W ubiegły wtorek funkcjonariusze wydziału ruchu drogowego policji w Vorarlbergu przeprowadzili rutynową kontrolę na parkingu Dornbirn West przy autostradzie A14. Funkcjonariusze skontrolowali włoski zestaw ciężarowy. Kontrola ujawniła poważne naruszenie.
Manipulacje i przekroczenia
Podczas działań kontrolnych okazało się, że 50-letni kierowca nie przestrzegał obowiązkowych przerw. Co więcej, próbował zatuszować zbyt krótkie odpoczynki, manipulując danymi zapisanymi na karcie kierowcy. Analiza wykazała, że ciężarówka była prowadzona nawet przez 22 godziny bez przerwy – przy dopuszczalnym limicie wynoszącym 10 godzin. Obowiązkowy dziewięciogodzinny odpoczynek również został rażąco skrócony. Po przedstawieniu dowodów kierowca przyznał się do manipulacji – donosi austriacka policja.

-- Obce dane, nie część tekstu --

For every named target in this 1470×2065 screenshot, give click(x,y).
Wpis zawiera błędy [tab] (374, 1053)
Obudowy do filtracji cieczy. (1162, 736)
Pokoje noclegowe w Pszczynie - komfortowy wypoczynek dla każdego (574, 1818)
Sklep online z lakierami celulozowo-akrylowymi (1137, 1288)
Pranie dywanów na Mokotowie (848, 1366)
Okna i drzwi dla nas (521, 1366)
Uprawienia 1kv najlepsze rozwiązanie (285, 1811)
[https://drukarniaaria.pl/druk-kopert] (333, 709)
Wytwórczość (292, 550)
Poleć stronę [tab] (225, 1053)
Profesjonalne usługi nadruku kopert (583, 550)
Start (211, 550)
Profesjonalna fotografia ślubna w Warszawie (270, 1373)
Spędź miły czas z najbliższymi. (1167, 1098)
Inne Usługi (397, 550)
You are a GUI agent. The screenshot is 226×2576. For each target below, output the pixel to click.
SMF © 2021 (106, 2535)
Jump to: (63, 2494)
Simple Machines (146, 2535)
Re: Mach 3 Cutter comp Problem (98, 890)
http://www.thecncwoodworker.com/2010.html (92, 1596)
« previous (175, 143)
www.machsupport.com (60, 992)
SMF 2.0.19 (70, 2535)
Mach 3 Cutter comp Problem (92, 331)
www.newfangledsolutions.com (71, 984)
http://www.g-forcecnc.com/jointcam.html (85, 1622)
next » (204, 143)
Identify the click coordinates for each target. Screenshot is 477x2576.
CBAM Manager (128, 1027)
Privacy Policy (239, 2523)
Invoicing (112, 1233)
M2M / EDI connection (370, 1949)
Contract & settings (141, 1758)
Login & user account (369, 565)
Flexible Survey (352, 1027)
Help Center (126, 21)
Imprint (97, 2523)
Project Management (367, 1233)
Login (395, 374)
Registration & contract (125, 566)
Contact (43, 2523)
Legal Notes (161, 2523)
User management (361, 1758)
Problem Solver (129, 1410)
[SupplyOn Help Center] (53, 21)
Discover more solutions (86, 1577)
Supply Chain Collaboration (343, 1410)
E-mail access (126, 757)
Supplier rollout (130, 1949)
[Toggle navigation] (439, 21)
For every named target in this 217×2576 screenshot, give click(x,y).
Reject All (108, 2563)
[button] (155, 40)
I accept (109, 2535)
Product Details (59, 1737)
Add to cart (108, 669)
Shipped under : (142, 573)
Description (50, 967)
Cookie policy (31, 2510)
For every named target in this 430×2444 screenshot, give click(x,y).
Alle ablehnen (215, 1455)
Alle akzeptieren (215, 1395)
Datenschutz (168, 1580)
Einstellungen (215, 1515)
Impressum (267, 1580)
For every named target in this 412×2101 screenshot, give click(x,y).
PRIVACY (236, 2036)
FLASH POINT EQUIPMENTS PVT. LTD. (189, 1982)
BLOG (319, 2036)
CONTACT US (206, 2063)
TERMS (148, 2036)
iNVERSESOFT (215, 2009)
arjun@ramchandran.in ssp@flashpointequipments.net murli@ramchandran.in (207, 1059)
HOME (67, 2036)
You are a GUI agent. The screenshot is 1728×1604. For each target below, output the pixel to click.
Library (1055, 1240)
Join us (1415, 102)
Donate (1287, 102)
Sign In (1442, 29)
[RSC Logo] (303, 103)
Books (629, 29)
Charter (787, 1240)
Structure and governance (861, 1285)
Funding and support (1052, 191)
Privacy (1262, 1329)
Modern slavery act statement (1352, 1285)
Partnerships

Wysoka kara i konsekwencje prawne
Funkcjonariusze nakazali kierowcy wpłatę kaucji na poczet mandatu w wysokości blisko 8 tys. euro (ok. 34 tys. zł), po czym mógł kontynuować trasę. Sprawa nie zakończyła się jednak na miejscu – zarówno wobec kierowcy, jak i wobec firmy transportowej, dla której pracował, skierowano zawiadomienia do prokuratury oraz urzędu powiatowego w Bregencji.